Ich rufe Punkt 1 der Tagesordnung auf: Beratung der Interpellation der Fraktion der SPD betreffend Gewährung von Blindengeldern an Zivilblinde ,
Beratung des Antrags der Fraktion der KPD betreffend Blindenpflegegeld-Gesetz .
Der Ältestenrat schlägt Ihnen eine Begründungszeit von je 10 Minuten und für den Fall, daß eine Aussprache stattfindet, eine Redezeit von 60 Minuten vor. — Das Haus ist damit einverstanden.
Frau Abgeordnete Döhring hat das Wort zur Begründung der Interpellation der Fraktion der SPD.

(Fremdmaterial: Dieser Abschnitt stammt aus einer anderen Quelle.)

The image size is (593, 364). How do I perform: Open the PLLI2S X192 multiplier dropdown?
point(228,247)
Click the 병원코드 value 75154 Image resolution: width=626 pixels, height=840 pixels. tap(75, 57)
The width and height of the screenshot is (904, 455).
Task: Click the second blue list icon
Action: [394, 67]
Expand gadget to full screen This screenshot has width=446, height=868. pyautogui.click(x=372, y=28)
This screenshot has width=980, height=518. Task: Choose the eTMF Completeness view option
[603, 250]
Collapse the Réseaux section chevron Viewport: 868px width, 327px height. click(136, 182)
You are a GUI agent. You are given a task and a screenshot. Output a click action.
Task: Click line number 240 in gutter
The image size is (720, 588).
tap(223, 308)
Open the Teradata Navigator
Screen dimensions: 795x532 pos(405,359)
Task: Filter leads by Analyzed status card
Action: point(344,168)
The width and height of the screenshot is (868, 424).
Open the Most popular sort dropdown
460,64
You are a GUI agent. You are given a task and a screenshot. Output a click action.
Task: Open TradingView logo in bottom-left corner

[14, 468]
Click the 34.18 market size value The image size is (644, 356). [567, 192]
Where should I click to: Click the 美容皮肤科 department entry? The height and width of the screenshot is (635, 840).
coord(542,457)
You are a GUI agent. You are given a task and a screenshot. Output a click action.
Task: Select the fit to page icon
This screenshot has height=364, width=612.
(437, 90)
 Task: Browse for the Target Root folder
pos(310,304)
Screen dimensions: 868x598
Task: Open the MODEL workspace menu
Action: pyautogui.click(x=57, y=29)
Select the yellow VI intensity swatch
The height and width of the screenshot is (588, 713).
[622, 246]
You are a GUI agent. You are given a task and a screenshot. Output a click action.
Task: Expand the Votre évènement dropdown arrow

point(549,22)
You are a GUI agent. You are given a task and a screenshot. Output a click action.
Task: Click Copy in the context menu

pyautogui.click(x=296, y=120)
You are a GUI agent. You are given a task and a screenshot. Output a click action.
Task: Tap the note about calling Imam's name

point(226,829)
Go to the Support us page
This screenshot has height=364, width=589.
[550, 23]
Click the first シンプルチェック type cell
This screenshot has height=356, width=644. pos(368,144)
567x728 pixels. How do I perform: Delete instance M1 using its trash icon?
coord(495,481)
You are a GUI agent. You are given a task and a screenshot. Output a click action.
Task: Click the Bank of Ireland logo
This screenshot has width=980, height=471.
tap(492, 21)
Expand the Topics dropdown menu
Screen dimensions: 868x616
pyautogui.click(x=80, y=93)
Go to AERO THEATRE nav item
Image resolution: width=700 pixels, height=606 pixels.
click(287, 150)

Frau Döhring , Interpeliantin: Herr Präsident! Meine Damen und Herren! Die Erblindung ist zweifellos eines der schwersten Schicksale, das uns Menschen treffen kann. Besuche verschiedener Blindenheime und auch bei erblindeten Menschen in ihren Wohnungen haben mich davon überzeugt, daß wir bei der Schaffung der von allen Parteien dieses Hauses versprochenen sozialen Neuordnung an ihrem Schicksal nicht vorübergehen dürfen; vielmehr sollte das jahrzehntelange Verlangen der Zivilblinden auf eine gesetzlich fundierte materielle Hilfe endlich erfüllt werden. Die körperliche und seelische Belastung und Beeinträchtigung, die die Blindheit zur Folge haben, wirken sich bei
keiner anderen Gruppe der Körperbehinderten so stark aus wie bei den Blinden, eben weil der wichtigste Sinn, das Augenlicht, fehlt. Sie sind und bleiben auf Wartung und ständige Hilfe angewiesen, ohne die sie am wirtschaftlichen, sozialen und kulturellen Leben nicht teilnehmen können. Aus der bitteren Tatsache des Blindseins resultieren damit Belastungen und Nachteile, die ausgeglichen werden müssen. Wenn ich sage „müssen", dann deshalb, weil wir vom humanitären, ethischen und sozialpolitischen Standpunkt aus gesehen verpflichtet sind, auch den Zivilblinden wettbewerbsfähig zu machen in Leben und Beruf.
Der Ausgleich für die Mehrbelastungen wird den Kriegsblinden durch die im Bundesversorgungsgesetz vorgesehene Rente zuzüglich Pflegegeld gewährt. Die Unfallblinden erhalten Rente und Pflegegeld auf Grund der Reichsversicherungsordnung. Aber auch für die dritte Gruppe, die Zivilblinden, ist die Gewährung eines Ausgleichs notwendig. Nur etwa 10 % der Zivilblinden verdienen ihren Lebensunterhalt voll, weitere 10 bis 15 % nur teilweise, während alle übrigen von Wohlfahrtsunterstützungen oder unzureichenden Sozialrenten im wahrsten Sinne des Wortes im Schatten leben. Ich glaube, daß ich hierüber keine Einzelheiten zu erwähnen brauche, zumal doch eine Reihe von Vertretern sowohl des Bundestags als auch der Bundesregierung bei der kürzlich stattgefundenen Kundgebung des Deutschen Blindenverbandes in Bonn anwesend waren und sich einen unmittelbaren Eindruck von der Lage der Zivilblinden verschaffen konnten.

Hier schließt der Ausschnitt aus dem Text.